Reflecting these operating improvements, in recent months the mine has achieved
cash operating costs, as previously defined by The Gold Institute, of US$300 per
ounce, down from US$480 per ounce at the start of 2006. With continuing
investment plans and productivity improvements to be completed before the end of
the year, the Company is targeting to achieve a cash operating cost between
US$200 and US$225 per ounce at the beginning of 2007.

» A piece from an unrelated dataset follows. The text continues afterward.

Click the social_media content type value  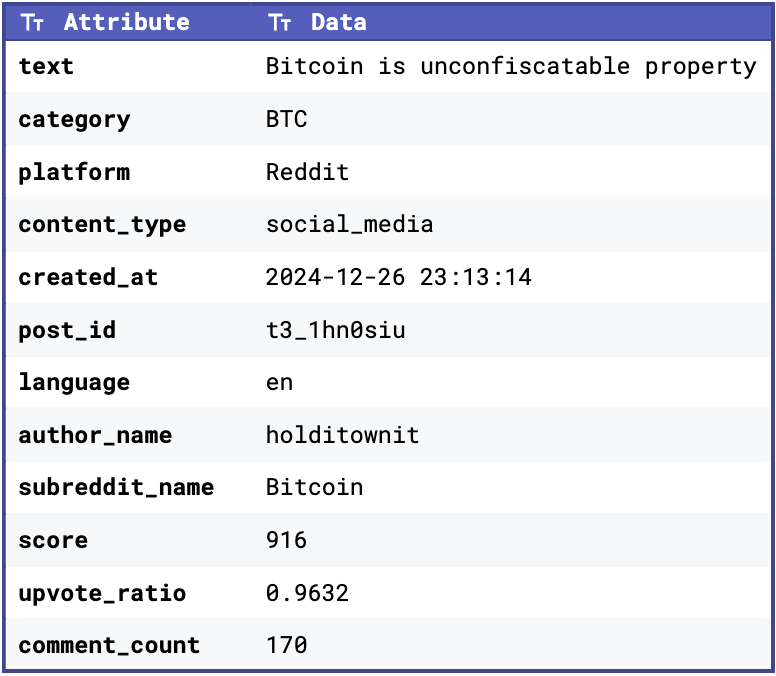click(349, 224)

Commenting on the announcement, Graham Roberts, the Chairman of Serabi said:
'This represents an important and pivotal moment for the Palito operation and
Serabi. Whilst in production since the time of the Company's listing, we have
been operating in very much a development phase until a number of key
investments had been completed, in particular: the decline which gives us long
term access to deeper ore, commissioning of underground mining equipment to
facilitate the transition to long-hole stoping, and also within the processing
plant, where we are increasing capacity and reliability.
We have now implemented what we consider to be the optimal mining and process
routes at Palito to achieve an annual production level of at least 50,000
ounces, which we are targeting for 2007. We expect additional financial
benefits and a positive impact on unit operating costs as we move towards this
level of production during the fourth quarter.

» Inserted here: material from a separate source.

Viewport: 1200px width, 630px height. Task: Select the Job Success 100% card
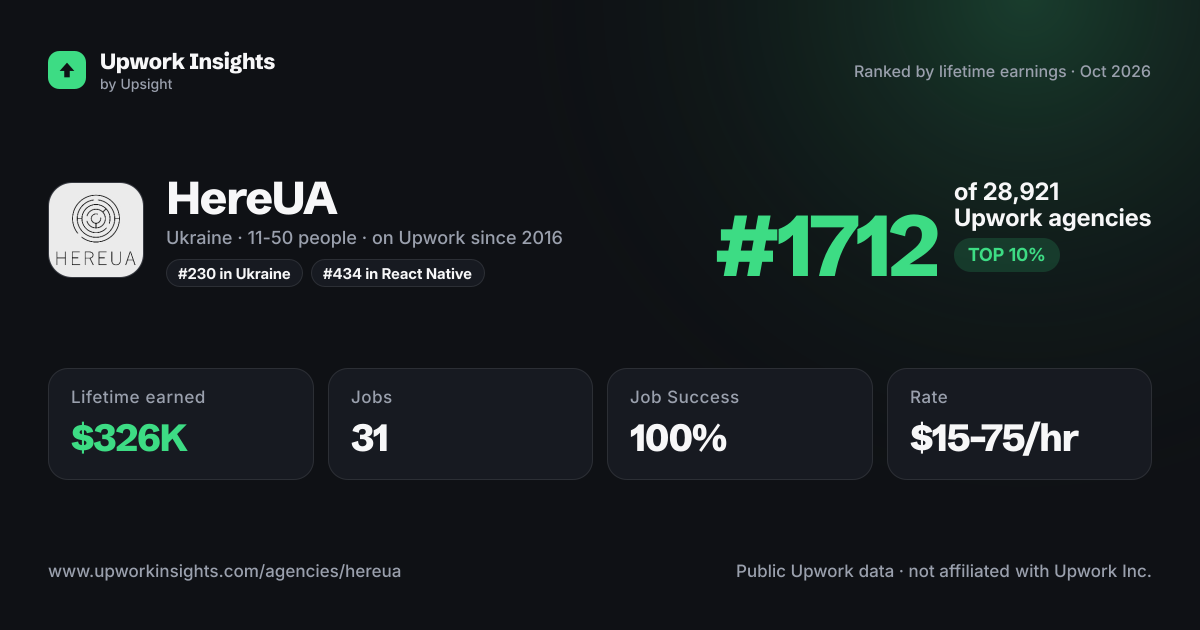(x=740, y=424)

At this time we are now routinely achieving mine output of more than 400 tonnes
per day and plant recoveries of 90% and above. The planned introduction of an
additional mill and an upgrade circuit, will provide further capacity to treat
even higher volumes from the Palito mine and potentially other satellite
deposits in the future
After achieving commercial production at Palito, the mine is now cash flow
positive and provides a strong operating and financial foundation for the
Company's continuing developments in Brazil.'
Enquiries
Serabi Mining plc Numis Securities Limited
Graham Roberts Tel: 020 7220 9550 John Harrison Tel: 020 7776 1500
Chairman James Black Tel: 020 7776 1500
Clive Line Tel: 020 7220 9553 Parkgreen Communications
Finance Director Mobile: 07710 151 692 Simon Robinson Tel: 020 7493 3713
E-mail: contact@serabimining.com Ana Ribeiro Tel: 020 7493 3713
Website: www.serabimining.com ana.ribeiro@parkgreenmedia.com
NOTES TO EDITORS
General Background Notes
Since listing on the AIM market of the London Stock Exchange last year the work
programme initially focussed on expanding the resource base at the Company's
mining operation at Palito, successfully achieving a 74% increase on the global
resource at December 31 2005 to 825,900 ounces gold equivalent (see Press
Release, 14 February 2006). In the meantime, management has been active putting
in place the facilities to undertake an aggressive exploration and evaluation
programme across the Company's extensive regional project portfolio, which
exceeds 100,000 hectares. By the end of the first quarter 2006 the Company had
increased it's surface diamond drilling capacity and improved the associated
geological and laboratory facilities, in anticipation of an expansion of
exploration activities which is now taking place at a number of projects.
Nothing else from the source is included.